Mikhail Mitrofanov

Personal information
- Full name: Mikhail Viktorovich Mitrofanov
- Born: circa 1977 Kazan, Russia
- Height: 186 cm (6 ft 1 in)
- Weight: 100 kg (220 lb; 15 st 10 lb)

Playing information
- Position: Fullback, Wing
Club
| Years | Team | Pld | T | G | FG | P |
|  | Sedye Barsi |  |  |  |  |  |
Representative
| Years | Team | Pld | T | G | FG | P |
| 2000 | Russia | 3 | 0 | 3 | 0 | 6 |
- Source:

= Mikhail Mitrofanov =

Russian rugby league player (born 1977)

Mikhail Viktorovich Mitrofanov (Михаил Викторович Митрофанов), (born in Kazan, circa 1977) is a Russian rugby league footballer, ice hockey player. He is a Master of Sports of Russia of international class in rugby.

==Career==
As a child he played ice hockey, later switched to rugby union. Known for his performances for Strela Kazan [4]. Five-times champion of Russia, runner-up at the European Rugby League among students as part of the national team of Tatarstan (2001), three times participant in international tournaments within the Rugby League World Cup.
In 2000 he played for the Russian national rugby league team at the World Cup in England, having played three matches. In the match against Fiji, he scored a try, and in the match against England he scored two penalties.
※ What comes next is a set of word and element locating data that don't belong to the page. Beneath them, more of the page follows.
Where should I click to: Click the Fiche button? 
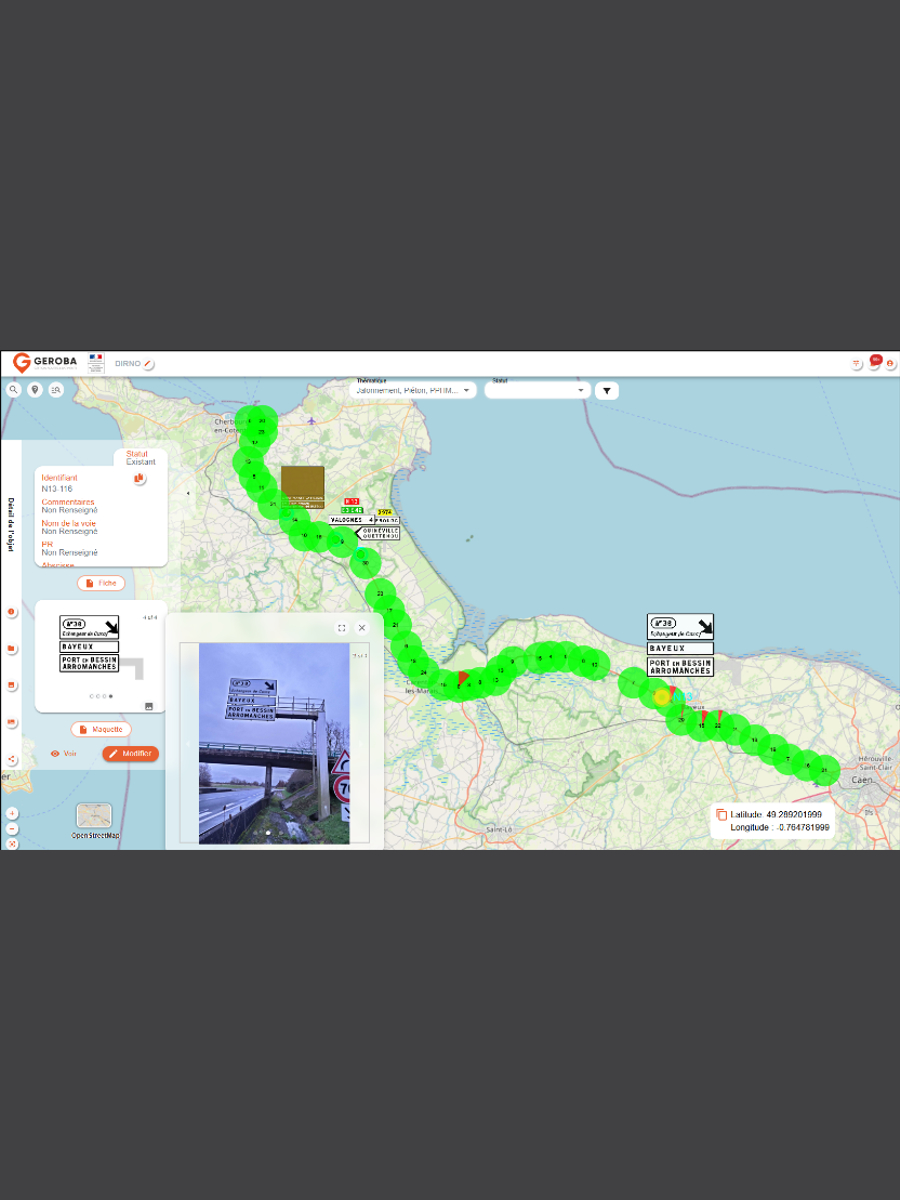tap(101, 583)
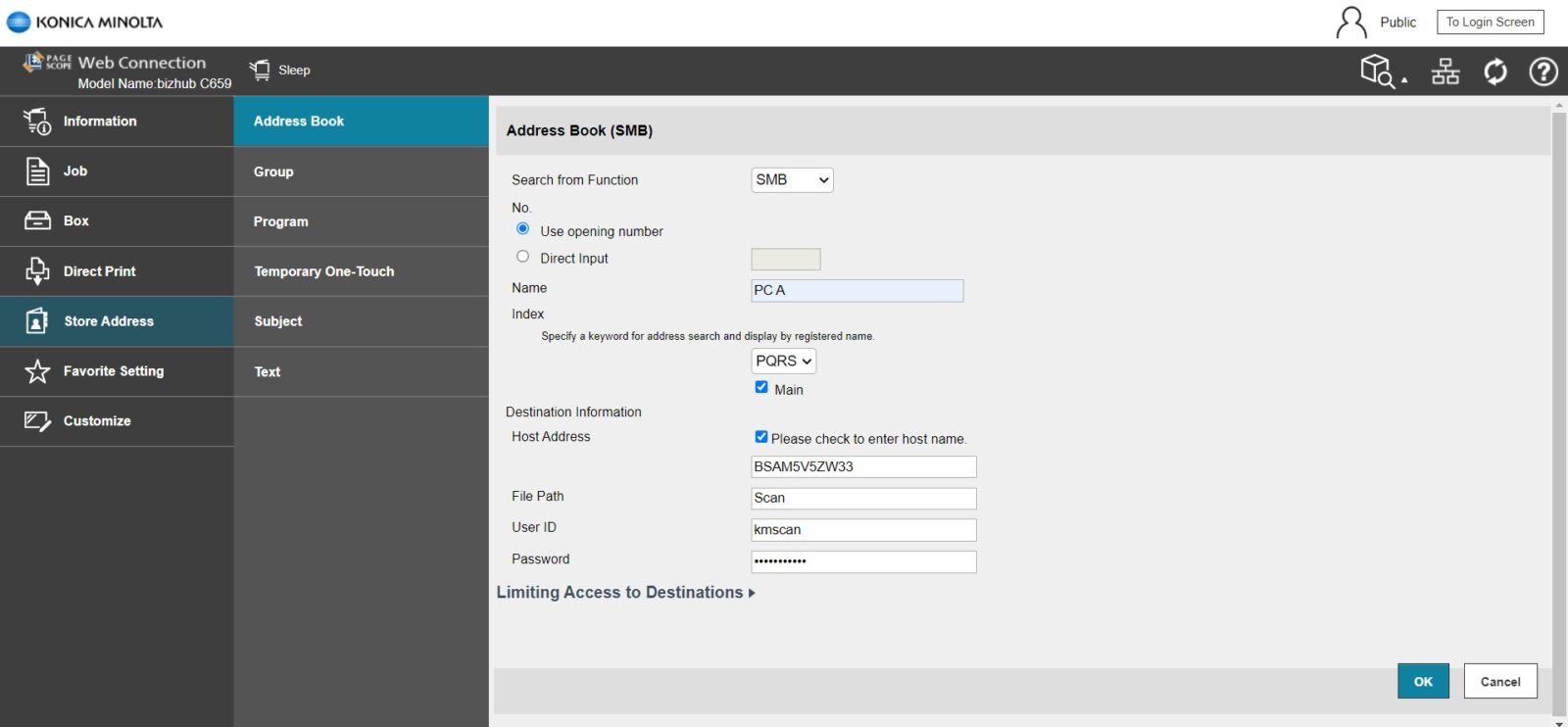Open help question mark icon
The height and width of the screenshot is (727, 1568).
(1544, 72)
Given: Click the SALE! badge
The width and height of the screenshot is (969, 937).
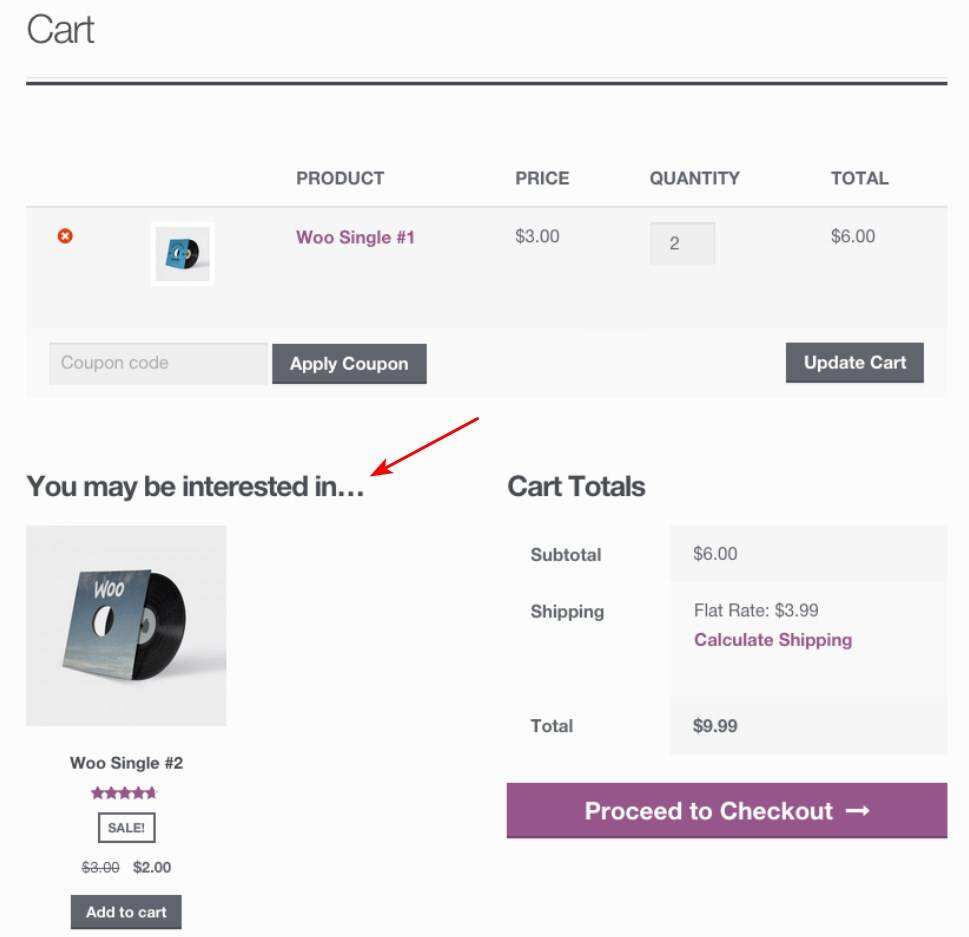Looking at the screenshot, I should [126, 828].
In 2001, at the European Championship among students, he became the top scorer in the Tatarstan team, which lost to England 34-16 in the final, and in the final in the first half the team started a massive fight with the British. In 2011, he played for the Russian national beach rugby team. Currently, he plays for the senior rugby team "Sedye Barsy" and the ice hockey team Torpedo from Kazan in the Night Hockey League.